Vitamins are organic compounds that our bodies use in small amounts for many important processes. Maintaining a healthy and balanced diet can usually obtain all the necessary vitamins we need to stay healthy. Unfortunately, however, people often don’t normally consume enough vitamins in the food they eat on a regular basis, or have certain medical conditions which causes them to have vitamin deficiencies.

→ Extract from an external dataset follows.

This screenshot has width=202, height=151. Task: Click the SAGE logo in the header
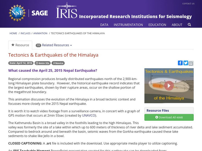(x=40, y=13)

This introduces the need for vitamin supplements, which allows someone to have all the vitamins they need to stay healthy and correct vitamin deficiencies.
Groups of people who are at risk for vitamin deficiencies, or who could particularly benefit from vitamin supplements include:
- Pregnant Women
- Women who are breastfeeding
- Excessive alchohol drinkers
- Tobacco users
- Illegal drug users
- People on chronic low-calorie diets
- The elderly, especially those who are chronically ill or disabled
- People who live sedentary lifestyles
- People with food allergies
- People with malabsorption problems
It is important to understand that obtaining vitamins from food is always best, and that taking vitamin supplements is not a substitute for a healthy diet. Vitamins are synthetic, and although they are made to have the same properties as real vitamins, research has shown that vitamin supplements are often not as effective as real vitamins found in food. In addition to minerals, food also tends to contain minerals and phytochemicals, which all work together to complete other important processes to help the body stay healthy.
It should also be understood that vitamin supplements should be thought of as a short-term measure. Long-term use of some vitamin supplements, such as A, D, E, K, and B6 can even lead to toxicity. If you suspect you may be lacking certain vitamins on a regular basis it may be wiser to change your diet and lifestyle rather than relying on supplements.